Riwayat Singkat Hidup Hasan Hanafi
Hanafi dilahirkan pada tanggal 13 Februari 1935 di Kairo. Ia berasal dari
keluarga musisi. Pendidikannya diawali pada tahun 1948 dengan menamatkan
pendidikan tingkat dasar, dan melanjutkan studinya di Madrasah Tsanawiyah
Khalil Agha, Kairo yang diselesaikannya selama empat tahun. Semasa di
Tsanawiyahnya ia aktif mengikuti diskusi kelompok Ikhwan Al-Muslimin. Oleh karena itu, sejak kecil ia telah
mengetahui pemikiran yang dkembangkan kelompok itu dan aktivis sosialnya.

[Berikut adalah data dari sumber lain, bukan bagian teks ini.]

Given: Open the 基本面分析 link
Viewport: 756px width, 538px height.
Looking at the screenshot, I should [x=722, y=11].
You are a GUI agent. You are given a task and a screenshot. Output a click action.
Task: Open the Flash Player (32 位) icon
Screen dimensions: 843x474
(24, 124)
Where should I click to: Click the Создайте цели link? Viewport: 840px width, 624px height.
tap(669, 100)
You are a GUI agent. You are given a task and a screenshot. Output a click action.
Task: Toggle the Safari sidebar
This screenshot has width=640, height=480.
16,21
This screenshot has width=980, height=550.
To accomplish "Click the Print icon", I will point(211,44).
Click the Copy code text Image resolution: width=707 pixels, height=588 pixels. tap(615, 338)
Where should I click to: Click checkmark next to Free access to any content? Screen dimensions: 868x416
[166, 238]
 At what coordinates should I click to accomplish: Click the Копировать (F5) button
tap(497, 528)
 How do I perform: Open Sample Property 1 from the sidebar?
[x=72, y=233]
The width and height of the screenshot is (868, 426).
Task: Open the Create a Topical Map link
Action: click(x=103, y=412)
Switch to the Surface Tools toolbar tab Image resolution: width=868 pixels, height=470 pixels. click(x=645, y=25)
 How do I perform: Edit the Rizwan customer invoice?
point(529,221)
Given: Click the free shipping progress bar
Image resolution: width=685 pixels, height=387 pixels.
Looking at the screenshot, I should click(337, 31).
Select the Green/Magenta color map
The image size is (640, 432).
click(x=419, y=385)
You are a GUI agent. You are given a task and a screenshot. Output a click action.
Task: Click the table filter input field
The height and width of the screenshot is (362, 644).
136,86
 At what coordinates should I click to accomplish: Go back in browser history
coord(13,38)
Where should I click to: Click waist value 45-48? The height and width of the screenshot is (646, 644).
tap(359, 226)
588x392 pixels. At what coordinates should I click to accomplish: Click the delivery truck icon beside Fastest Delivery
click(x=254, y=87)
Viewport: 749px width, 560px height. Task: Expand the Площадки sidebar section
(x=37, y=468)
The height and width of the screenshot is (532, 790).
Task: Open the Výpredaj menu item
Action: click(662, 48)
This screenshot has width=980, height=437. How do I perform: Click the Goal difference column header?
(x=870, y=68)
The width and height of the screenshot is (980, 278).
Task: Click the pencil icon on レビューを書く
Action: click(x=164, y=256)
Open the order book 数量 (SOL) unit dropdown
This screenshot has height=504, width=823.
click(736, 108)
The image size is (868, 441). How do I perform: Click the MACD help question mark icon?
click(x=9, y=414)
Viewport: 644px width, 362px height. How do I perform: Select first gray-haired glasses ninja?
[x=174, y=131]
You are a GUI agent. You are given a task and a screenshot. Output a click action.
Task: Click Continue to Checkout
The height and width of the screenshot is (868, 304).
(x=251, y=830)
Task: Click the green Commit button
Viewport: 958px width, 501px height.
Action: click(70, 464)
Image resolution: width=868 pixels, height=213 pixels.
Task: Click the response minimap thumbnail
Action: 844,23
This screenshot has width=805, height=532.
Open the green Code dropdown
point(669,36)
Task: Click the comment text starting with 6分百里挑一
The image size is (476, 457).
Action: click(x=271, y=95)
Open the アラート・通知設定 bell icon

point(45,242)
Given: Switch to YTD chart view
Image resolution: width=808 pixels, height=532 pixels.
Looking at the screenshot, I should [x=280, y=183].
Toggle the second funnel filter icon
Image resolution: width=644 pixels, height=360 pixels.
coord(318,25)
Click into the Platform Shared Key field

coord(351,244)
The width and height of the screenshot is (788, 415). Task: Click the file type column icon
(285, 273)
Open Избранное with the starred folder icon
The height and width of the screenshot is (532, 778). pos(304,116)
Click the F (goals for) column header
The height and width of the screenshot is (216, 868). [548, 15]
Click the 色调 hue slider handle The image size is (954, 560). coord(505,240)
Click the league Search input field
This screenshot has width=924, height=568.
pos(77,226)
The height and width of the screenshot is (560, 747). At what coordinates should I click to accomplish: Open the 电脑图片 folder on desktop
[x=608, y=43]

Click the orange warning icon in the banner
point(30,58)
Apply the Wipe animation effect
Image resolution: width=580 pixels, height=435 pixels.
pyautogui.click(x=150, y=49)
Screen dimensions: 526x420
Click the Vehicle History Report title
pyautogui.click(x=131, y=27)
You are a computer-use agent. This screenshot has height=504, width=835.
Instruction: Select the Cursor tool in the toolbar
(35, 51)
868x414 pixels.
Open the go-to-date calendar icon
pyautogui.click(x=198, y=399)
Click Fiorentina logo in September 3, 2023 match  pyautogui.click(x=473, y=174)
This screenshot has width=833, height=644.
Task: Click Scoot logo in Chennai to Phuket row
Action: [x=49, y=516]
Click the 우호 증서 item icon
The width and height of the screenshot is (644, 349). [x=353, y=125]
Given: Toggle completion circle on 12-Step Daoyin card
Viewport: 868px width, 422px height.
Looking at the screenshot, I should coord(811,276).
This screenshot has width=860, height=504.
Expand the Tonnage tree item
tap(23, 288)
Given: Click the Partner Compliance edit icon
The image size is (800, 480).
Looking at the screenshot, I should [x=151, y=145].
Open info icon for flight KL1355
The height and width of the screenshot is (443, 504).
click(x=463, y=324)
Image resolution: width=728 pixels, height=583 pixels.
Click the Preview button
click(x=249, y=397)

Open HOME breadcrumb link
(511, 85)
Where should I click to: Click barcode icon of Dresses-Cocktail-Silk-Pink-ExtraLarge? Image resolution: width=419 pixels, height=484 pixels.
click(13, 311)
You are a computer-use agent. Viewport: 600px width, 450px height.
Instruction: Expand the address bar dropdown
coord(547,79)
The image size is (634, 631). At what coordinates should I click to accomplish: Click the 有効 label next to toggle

Hanafi tertarik juga untuk mempelajari pemikiran Sayyid Qutb tentang keadilan
social dalam Islam. Ia berkonsentrasi untuk mendalami pemikiran agama,
revolusi, dan perubahan social.
Dari sekian banyak tulisan atau karya Hanafi, Kiri Islam (Al-Yasar
Al-Islami) merupakan salah satu puncak sublimasi pemikirannya semenjak revolusi
1952. Kiri Islam, meskipun baru memuat tema-tema pokok dari proyek besar
Hanafi, karya ini telah memformulasikan satu kecenderungan pemikiran yang ideal
tentang bagaimana seharusnya sumbangan agama bagi kesejahteraan umat manusia.
2.
Pemikiran Kalam Hasan Hanafi
Adapun pemikiran kalam menuruh Hasan Hanafi dapat dilihat sebagai
berikut:
a)
Kritik terhadap teologi tradisional
Dalam gagasanya
tentang rekonstruksi teologi tradisional, Hanafi menegaskan perlunya mengubah
orientasi perangkat konseptual system kepercayaan (teologi) sesuai dengan perubahan konteks politik yang terjadi.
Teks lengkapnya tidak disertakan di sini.